Additionally, as recommended, a novelty statement has been added at the end of the corresponding paragraph:

“To our knowledge, no previous study has combined synchronized vibration, heat, and sound with objective EMG-based monitoring in children with severe ASD.”

These revisions clarify both the technological and conceptual innovation of the developed system and its distinction from existing sensory-based and technology-assisted interventions.

Comment:

Methods – Explain how consistency across the three sites was maintained (e.g., operator training, identical hardware/software calibration). Indicate the training or experience level of EMG/postural assessors to support data reliability.

Response:
We thank the reviewer for this helpful suggestion. The Materials and Methods section has been revised to specify how methodological consistency and data reliability were ensured across the three sites.

We added details clarifying that:

  • All operators underwent joint training before data collection to standardize electrode placement, data acquisition, and behavioral observation procedures.
  • The same hardware and software systems (Biometrics Ltd) and identical calibration parameters were used at all sites, with daily verification checks.
  • EMG and postural assessments were performed by experienced physiotherapists and rehabilitation specialists (≥5 years of clinical and research experience), all of whom received a brief calibration session to harmonize scoring and artifact rejection.

These clarifications have been added to the “Procedures” subsection of the Materials and Methods to reinforce methodological transparency and support data reliability.

Comment:

Discussion – Briefly discuss practical implementation in school or rehabilitation contexts and possible barriers (cost, setup, supervision).

Response:
We appreciate this excellent suggestion. A new paragraph has been added to the Discussion section to address the practical implementation of the Smart Relaxation System (SRS) in school and rehabilitation settings.

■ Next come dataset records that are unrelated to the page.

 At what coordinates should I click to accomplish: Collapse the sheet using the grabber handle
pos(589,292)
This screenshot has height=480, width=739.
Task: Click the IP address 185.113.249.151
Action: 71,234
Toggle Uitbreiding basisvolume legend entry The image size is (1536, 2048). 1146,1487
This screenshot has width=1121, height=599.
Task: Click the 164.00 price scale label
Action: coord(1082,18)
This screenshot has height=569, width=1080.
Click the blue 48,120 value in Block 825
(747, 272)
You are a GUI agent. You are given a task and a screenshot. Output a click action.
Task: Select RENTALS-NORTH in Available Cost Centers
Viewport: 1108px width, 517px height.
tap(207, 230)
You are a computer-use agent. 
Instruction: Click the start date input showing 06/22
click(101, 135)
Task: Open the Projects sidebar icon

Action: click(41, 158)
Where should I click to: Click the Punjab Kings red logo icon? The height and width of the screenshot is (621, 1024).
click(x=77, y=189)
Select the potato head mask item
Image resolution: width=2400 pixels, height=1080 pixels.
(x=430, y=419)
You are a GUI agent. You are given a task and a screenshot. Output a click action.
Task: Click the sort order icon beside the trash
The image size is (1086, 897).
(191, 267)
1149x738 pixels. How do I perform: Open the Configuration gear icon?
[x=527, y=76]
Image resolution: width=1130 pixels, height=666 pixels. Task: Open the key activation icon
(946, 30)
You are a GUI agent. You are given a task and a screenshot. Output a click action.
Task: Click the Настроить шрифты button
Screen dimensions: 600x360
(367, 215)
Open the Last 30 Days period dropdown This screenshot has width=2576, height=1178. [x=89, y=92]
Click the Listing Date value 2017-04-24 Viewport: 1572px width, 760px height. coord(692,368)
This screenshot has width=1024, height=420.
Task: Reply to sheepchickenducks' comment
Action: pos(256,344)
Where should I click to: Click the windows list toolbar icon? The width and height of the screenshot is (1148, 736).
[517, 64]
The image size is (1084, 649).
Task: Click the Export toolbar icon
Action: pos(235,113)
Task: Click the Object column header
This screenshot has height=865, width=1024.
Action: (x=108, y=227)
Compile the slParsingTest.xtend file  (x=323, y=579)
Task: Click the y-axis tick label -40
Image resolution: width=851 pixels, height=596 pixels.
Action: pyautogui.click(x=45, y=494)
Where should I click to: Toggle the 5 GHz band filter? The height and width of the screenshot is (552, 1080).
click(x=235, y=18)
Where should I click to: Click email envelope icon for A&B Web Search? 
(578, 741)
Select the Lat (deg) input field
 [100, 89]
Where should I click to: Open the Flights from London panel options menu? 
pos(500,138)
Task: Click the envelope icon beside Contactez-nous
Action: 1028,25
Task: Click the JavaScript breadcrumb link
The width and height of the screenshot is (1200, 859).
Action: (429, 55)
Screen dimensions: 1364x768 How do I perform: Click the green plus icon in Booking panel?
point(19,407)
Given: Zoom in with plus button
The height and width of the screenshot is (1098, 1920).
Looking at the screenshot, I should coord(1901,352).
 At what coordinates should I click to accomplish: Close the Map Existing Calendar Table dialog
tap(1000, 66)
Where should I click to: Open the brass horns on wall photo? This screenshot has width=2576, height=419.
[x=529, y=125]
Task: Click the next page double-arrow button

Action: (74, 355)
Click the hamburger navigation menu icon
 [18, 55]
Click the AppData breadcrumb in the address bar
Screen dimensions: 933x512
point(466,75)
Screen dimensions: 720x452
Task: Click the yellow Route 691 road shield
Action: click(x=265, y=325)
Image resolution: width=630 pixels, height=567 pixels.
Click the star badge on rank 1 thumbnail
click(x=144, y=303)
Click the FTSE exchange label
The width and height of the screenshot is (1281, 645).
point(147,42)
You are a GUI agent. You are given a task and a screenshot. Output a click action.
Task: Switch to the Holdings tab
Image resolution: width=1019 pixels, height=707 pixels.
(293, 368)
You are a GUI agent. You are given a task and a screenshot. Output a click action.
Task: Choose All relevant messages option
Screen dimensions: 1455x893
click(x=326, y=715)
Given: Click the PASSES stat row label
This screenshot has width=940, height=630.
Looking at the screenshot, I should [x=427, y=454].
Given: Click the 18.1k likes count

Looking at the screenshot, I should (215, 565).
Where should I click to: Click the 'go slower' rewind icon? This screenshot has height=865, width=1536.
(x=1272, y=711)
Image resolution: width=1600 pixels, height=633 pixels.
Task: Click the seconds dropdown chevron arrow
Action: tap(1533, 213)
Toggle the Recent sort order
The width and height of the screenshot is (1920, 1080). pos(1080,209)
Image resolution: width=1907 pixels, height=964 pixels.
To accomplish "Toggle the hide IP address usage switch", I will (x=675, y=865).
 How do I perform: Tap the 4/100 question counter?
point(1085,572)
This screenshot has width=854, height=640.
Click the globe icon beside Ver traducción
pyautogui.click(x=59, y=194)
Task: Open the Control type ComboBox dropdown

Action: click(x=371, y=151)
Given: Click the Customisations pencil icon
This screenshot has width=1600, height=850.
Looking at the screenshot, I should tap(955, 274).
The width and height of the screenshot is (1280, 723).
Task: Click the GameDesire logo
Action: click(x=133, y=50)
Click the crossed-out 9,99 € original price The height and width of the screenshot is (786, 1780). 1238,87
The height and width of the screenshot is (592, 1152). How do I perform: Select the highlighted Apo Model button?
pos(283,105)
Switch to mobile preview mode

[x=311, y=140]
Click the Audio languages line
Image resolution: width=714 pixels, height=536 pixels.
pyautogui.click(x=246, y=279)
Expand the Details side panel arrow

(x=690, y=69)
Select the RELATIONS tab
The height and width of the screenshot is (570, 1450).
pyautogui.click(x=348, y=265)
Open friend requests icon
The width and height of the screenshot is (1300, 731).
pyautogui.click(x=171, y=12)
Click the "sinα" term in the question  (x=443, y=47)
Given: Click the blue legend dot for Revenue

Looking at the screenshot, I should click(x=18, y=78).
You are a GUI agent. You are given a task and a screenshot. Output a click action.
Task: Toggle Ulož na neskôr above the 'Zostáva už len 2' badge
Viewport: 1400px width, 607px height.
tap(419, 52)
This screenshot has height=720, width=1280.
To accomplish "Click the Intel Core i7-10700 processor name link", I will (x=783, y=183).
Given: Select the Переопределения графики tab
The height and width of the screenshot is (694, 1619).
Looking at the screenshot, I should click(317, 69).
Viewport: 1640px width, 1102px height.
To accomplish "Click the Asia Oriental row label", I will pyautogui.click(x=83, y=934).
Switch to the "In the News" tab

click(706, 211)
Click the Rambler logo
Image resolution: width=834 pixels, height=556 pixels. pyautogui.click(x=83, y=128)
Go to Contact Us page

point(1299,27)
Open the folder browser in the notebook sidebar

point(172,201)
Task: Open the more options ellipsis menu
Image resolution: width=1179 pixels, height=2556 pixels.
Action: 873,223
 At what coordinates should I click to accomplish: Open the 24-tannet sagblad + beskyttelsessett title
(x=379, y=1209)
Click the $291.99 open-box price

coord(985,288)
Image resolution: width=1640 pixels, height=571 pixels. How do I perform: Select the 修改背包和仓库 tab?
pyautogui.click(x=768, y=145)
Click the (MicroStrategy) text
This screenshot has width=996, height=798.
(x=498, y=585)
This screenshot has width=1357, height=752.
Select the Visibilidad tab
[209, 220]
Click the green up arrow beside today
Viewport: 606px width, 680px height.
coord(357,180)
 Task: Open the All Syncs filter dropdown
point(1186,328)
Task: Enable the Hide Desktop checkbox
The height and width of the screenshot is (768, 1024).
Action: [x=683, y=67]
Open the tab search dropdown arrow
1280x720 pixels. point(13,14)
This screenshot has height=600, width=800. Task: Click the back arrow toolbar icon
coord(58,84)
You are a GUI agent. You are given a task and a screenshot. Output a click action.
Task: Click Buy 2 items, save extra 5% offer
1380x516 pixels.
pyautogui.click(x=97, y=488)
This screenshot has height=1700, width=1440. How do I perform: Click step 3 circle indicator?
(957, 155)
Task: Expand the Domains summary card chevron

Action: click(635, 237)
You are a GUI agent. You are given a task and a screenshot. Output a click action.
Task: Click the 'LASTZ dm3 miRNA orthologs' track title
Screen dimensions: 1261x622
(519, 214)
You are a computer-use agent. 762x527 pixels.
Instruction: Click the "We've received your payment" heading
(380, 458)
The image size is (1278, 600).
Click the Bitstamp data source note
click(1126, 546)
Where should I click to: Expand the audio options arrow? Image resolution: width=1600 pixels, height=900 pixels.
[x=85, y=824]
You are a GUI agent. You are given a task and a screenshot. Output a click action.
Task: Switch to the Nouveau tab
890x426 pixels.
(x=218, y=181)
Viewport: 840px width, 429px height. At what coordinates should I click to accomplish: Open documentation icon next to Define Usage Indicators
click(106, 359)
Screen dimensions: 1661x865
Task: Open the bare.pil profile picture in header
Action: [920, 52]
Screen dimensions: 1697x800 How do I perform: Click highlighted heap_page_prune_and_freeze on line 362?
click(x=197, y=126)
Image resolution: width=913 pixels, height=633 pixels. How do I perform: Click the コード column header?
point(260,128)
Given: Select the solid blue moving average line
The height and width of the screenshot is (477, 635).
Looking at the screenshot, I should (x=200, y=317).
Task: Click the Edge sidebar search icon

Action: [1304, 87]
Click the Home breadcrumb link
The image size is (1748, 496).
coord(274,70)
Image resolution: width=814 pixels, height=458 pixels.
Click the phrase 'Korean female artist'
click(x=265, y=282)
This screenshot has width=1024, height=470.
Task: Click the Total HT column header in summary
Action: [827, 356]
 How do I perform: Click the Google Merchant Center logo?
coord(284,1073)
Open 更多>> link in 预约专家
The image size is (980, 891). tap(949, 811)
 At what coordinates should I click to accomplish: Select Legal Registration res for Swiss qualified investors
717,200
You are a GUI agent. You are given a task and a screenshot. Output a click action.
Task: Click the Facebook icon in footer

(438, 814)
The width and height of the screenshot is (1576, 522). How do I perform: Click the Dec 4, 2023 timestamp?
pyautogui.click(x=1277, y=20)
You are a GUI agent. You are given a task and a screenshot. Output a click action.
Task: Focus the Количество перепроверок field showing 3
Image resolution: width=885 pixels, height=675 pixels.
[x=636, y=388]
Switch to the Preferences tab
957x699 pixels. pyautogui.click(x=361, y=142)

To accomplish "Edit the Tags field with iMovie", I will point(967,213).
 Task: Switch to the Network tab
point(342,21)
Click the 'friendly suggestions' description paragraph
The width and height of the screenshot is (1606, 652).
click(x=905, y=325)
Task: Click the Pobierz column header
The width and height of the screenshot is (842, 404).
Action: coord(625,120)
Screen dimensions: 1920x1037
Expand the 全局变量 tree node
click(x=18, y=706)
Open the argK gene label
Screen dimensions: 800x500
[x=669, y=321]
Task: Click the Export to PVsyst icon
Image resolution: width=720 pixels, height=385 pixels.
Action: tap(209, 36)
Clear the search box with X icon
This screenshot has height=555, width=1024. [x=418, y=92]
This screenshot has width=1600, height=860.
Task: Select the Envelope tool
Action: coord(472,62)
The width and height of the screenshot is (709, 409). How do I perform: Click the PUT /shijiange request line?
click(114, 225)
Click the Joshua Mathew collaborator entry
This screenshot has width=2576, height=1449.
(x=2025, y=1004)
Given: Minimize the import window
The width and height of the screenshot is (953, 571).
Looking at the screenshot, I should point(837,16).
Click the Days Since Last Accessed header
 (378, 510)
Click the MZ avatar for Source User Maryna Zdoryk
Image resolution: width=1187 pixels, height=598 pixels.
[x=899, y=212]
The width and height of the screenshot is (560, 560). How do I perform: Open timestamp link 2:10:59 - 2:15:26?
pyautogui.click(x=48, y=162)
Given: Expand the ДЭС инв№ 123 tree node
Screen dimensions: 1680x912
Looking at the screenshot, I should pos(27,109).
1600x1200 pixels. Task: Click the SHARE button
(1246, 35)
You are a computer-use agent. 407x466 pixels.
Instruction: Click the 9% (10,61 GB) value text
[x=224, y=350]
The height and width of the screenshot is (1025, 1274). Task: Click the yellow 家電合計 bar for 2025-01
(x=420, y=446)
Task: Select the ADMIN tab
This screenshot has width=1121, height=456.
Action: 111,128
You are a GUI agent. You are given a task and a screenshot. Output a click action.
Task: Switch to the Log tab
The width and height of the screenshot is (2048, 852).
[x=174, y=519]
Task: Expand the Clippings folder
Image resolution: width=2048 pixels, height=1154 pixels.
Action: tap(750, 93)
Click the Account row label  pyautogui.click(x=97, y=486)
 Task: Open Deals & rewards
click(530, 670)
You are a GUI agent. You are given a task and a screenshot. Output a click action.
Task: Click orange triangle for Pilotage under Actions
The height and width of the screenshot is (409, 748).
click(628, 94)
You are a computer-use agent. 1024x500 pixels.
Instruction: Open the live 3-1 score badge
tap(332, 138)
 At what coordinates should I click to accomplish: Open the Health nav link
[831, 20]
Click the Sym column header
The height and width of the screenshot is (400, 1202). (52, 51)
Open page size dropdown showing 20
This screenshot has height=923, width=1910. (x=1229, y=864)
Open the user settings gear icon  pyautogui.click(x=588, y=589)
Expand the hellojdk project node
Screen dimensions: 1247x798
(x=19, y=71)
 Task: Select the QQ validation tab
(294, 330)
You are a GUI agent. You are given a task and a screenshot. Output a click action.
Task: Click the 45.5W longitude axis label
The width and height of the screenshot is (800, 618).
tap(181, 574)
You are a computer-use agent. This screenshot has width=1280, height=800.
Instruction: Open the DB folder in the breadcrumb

We now briefly outline potential applications, supervision needs, and implementation barriers.

Specifically, the new text highlights that the SRS can be used as a standardized calming tool in special education or rehabilitation environments, notes the importance of staff supervision, and discusses potential barriers such as equipment cost, setup logistics, and ongoing maintenance requirements. The paragraph also emphasizes future directions for evaluating cost-effectiveness and scalability in real-world contexts. 

Comment:

Limitations and Future Directions – Add: “Future studies should also assess inter-rater reliability of postural observation and test–retest stability of EMG across sessions.”
Mention the importance of including participants with different sensory profiles (hyper- vs. hypo-reactive) to enhance generalizability.

Note that session duration (15–30 min) could influence outcomes; future work might compare different exposure times.

Response:
We thank the reviewer for these precise and constructive recommendations. The Limitations section has been expanded to incorporate all three suggested elements. Specifically, we added statements emphasizing the need to assess inter-rater reliability of postural ratings and test–retest stability of EMG measures across sessions, to include participants with different sensory profiles (hyper- vs. hypo-reactive) to improve generalizability, and to acknowledge that session duration (15–30 min) may influence outcomes, recommending comparison of different exposure times in future studies. These revisions enhance the methodological rigor and forward-looking value of the discussion.